-- Dataset extract start --

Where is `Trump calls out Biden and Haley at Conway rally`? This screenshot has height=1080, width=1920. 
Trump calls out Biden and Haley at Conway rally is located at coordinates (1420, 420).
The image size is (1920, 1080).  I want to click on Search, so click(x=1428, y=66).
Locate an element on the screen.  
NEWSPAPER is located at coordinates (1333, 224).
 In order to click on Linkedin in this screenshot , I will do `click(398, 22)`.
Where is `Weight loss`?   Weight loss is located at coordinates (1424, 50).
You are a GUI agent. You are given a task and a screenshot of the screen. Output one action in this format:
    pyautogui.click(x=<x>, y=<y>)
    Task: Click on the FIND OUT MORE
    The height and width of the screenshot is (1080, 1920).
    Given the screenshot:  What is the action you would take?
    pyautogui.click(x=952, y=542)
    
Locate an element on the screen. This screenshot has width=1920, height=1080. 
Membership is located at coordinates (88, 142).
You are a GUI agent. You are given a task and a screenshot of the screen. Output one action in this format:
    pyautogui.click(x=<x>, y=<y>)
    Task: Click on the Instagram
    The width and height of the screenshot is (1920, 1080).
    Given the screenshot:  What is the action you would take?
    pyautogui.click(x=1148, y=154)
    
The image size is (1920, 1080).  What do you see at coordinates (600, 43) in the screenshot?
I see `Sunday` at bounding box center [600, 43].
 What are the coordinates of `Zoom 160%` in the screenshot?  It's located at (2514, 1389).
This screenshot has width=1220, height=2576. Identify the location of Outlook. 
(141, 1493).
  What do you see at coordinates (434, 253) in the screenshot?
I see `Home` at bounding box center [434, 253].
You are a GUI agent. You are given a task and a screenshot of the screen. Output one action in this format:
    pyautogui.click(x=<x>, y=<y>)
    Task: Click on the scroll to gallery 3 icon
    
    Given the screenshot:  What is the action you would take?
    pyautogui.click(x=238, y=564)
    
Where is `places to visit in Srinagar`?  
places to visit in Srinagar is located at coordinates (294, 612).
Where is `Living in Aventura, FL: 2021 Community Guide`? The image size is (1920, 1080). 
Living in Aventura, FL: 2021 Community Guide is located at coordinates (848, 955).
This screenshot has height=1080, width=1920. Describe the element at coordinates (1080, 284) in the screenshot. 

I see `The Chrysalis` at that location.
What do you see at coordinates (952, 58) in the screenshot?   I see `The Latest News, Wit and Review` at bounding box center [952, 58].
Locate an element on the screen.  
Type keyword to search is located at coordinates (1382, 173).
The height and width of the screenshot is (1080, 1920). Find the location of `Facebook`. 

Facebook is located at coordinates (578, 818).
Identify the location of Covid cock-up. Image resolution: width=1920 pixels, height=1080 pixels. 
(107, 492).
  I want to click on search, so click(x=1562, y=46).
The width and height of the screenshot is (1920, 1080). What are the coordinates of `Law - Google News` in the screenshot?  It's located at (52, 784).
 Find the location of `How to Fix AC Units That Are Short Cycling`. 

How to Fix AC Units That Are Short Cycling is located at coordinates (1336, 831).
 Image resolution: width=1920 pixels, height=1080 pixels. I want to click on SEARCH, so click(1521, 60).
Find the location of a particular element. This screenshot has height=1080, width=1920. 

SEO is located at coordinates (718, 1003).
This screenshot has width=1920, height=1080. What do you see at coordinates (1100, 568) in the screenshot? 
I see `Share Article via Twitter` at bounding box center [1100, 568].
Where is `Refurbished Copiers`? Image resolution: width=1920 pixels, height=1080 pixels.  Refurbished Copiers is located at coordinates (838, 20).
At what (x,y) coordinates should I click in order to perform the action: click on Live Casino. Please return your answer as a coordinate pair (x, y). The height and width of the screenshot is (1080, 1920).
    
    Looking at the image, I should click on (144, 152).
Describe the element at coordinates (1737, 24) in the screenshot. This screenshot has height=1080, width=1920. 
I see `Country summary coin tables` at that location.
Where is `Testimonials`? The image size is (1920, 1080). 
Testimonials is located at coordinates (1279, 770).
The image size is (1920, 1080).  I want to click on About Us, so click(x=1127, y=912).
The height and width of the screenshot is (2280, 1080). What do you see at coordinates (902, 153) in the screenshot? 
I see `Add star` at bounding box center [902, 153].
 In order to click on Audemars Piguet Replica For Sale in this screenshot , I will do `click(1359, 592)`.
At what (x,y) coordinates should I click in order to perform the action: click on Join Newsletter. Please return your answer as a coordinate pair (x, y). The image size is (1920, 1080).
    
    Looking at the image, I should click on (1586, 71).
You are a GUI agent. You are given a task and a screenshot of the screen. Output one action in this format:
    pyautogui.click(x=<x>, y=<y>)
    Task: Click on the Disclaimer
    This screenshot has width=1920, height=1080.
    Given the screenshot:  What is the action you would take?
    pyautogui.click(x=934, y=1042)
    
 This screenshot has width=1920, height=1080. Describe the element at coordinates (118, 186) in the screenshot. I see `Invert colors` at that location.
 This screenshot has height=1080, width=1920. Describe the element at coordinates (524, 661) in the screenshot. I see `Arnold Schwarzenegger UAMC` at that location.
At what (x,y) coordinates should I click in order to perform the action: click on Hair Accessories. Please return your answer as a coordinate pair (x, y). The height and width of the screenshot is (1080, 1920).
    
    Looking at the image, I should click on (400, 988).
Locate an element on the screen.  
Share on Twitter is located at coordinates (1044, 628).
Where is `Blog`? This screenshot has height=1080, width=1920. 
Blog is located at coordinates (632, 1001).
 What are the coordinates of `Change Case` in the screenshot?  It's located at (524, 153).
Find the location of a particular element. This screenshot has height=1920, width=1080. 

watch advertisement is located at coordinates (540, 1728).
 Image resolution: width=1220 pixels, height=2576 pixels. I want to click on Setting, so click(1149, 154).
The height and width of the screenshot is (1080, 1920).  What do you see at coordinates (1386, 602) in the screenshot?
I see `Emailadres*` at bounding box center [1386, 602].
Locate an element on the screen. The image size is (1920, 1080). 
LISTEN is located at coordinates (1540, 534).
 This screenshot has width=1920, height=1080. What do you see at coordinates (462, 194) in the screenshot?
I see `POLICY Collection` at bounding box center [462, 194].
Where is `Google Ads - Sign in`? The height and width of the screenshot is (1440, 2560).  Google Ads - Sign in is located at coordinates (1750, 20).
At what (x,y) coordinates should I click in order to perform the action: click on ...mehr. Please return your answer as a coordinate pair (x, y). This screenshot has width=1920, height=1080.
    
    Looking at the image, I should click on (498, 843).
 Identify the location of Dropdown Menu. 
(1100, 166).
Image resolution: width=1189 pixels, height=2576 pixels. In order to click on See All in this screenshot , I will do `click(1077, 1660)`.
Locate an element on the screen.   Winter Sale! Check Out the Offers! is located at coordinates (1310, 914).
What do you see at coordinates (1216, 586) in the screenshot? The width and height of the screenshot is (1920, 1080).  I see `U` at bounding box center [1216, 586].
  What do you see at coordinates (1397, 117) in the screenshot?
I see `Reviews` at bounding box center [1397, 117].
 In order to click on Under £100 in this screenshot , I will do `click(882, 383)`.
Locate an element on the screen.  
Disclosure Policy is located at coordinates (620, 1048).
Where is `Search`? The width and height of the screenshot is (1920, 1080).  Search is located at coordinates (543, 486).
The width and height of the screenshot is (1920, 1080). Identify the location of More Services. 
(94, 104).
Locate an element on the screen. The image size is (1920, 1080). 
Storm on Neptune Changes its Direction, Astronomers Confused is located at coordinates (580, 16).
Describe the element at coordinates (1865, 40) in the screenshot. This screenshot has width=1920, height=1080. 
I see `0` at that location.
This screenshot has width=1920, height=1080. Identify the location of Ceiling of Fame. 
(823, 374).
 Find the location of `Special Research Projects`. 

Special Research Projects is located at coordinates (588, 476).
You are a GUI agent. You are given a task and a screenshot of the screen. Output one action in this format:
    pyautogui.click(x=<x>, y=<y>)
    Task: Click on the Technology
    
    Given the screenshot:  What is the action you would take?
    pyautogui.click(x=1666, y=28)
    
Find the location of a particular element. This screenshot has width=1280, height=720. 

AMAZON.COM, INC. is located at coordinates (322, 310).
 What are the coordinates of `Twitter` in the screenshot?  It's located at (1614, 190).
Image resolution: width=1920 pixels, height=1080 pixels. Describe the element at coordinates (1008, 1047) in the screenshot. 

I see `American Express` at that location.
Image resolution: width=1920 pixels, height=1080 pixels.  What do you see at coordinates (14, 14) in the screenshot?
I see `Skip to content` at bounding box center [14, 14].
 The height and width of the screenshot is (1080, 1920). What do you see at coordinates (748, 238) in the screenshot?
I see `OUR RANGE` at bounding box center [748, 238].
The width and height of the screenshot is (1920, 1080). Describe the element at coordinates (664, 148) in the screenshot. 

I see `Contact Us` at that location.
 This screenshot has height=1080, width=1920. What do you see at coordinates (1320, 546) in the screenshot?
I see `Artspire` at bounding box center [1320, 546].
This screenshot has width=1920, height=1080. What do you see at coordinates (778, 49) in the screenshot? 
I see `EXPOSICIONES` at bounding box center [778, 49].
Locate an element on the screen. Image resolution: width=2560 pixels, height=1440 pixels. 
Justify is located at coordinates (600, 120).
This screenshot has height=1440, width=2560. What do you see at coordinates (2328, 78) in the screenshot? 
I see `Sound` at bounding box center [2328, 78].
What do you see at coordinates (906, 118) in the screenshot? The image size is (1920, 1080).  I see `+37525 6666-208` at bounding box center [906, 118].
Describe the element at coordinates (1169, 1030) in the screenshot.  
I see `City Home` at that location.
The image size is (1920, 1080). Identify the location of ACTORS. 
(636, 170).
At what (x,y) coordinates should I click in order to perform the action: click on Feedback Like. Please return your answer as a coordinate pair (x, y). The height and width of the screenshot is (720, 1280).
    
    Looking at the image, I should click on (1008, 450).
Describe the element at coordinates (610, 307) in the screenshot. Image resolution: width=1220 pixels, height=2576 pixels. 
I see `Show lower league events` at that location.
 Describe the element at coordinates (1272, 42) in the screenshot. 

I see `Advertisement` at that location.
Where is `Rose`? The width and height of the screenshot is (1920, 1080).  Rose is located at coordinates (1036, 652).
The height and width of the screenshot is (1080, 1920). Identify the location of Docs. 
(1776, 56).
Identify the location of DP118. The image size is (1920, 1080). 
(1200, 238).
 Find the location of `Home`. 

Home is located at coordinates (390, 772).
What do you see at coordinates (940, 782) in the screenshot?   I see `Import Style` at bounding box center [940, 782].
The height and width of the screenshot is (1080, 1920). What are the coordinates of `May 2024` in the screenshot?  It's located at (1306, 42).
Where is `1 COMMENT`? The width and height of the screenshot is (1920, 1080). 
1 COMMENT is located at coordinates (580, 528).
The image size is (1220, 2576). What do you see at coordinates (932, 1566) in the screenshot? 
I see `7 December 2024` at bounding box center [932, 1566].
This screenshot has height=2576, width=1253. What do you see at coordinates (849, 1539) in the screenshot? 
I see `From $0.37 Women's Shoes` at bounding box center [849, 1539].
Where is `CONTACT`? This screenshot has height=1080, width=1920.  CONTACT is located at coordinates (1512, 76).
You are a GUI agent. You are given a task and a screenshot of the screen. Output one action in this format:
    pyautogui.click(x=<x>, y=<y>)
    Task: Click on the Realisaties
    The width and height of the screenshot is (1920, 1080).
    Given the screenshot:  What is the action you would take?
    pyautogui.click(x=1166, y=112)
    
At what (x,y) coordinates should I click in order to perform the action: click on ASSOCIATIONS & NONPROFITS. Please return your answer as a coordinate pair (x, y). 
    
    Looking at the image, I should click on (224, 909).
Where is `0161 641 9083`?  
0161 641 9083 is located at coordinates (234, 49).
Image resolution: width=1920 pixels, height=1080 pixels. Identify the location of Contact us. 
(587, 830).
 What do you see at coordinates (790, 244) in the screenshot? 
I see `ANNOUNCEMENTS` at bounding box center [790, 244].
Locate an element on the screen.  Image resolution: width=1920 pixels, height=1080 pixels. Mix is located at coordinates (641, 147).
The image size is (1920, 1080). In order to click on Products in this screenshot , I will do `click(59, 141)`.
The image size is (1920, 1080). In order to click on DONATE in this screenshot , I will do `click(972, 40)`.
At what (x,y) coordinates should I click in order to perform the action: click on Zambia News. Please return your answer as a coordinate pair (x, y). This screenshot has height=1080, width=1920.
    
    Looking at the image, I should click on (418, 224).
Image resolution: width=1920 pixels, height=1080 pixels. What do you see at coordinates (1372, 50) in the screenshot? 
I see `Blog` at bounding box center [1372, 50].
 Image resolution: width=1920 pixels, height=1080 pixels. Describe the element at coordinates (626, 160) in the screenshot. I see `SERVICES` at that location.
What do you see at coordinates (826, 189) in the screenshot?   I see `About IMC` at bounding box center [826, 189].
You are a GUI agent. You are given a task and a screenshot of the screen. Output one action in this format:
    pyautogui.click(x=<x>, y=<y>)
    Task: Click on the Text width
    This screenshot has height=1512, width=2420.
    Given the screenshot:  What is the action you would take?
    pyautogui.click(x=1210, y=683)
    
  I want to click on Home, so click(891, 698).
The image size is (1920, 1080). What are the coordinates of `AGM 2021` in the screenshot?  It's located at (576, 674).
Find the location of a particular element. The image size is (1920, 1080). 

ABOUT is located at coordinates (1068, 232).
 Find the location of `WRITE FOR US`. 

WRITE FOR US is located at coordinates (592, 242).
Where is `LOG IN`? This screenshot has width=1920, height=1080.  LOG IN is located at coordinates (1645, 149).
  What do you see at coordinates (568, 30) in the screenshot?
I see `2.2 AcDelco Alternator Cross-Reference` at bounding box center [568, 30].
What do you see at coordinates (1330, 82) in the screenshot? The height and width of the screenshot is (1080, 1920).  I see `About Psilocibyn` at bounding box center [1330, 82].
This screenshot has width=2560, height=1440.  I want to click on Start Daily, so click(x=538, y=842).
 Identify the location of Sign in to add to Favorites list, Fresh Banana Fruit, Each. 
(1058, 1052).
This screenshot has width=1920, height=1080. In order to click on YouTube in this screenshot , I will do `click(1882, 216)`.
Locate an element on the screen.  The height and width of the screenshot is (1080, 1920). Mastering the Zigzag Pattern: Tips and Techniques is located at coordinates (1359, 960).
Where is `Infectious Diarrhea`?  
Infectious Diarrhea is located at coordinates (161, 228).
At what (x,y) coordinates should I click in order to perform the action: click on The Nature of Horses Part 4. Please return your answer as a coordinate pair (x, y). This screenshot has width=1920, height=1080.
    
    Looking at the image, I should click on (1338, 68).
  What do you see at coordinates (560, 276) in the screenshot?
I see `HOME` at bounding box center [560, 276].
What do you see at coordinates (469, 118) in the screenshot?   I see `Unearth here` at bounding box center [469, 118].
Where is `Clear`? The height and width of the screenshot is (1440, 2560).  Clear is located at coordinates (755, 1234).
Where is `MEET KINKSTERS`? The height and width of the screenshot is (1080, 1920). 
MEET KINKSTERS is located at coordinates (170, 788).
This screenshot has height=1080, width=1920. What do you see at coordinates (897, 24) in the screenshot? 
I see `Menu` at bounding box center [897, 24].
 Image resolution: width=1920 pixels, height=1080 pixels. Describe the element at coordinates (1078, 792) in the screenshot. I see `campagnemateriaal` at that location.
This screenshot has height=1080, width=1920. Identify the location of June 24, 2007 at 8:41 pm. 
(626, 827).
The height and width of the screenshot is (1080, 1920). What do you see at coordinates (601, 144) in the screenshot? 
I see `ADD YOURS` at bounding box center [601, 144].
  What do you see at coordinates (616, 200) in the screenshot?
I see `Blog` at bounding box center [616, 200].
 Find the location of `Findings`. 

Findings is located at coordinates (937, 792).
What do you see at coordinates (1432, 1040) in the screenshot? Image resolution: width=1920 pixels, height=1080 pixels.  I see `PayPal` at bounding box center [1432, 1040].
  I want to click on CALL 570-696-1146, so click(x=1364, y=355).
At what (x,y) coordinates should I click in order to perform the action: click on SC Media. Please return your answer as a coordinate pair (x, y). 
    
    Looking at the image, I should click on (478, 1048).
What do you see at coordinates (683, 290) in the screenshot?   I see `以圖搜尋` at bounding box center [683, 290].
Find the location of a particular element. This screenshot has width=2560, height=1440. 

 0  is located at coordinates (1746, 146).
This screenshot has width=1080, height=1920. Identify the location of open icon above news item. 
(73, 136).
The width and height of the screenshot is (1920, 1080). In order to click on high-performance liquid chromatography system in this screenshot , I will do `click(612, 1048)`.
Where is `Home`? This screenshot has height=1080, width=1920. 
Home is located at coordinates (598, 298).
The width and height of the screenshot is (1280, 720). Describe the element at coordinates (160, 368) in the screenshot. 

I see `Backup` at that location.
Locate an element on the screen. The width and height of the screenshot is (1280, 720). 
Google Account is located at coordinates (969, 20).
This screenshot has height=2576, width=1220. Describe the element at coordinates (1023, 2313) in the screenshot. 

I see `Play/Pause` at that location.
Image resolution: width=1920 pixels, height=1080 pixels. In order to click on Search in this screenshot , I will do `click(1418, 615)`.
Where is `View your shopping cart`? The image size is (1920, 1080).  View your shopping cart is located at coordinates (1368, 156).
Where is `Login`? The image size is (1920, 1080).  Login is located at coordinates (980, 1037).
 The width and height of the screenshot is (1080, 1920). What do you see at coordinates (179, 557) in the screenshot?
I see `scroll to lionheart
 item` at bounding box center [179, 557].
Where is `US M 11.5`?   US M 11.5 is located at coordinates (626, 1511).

-- Dataset extract end --

- _Goal of the exercise_
Render the data as a JSON list of strings with one string per line, leaving out blank lines, beginning at the first line and stopping after the line that contains "pyautogui.click(x=952, y=542)".

- _Response to this task_
[
  "Where is `Trump calls out Biden and Haley at Conway rally`? This screenshot has height=1080, width=1920. ",
  "Trump calls out Biden and Haley at Conway rally is located at coordinates (1420, 420).",
  "The image size is (1920, 1080).  I want to click on Search, so click(x=1428, y=66).",
  "Locate an element on the screen.  ",
  "NEWSPAPER is located at coordinates (1333, 224).",
  " In order to click on Linkedin in this screenshot , I will do `click(398, 22)`.",
  "Where is `Weight loss`?   Weight loss is located at coordinates (1424, 50).",
  "You are a GUI agent. You are given a task and a screenshot of the screen. Output one action in this format:",
  "    pyautogui.click(x=<x>, y=<y>)",
  "    Task: Click on the FIND OUT MORE",
  "    The height and width of the screenshot is (1080, 1920).",
  "    Given the screenshot:  What is the action you would take?",
  "    pyautogui.click(x=952, y=542)"
]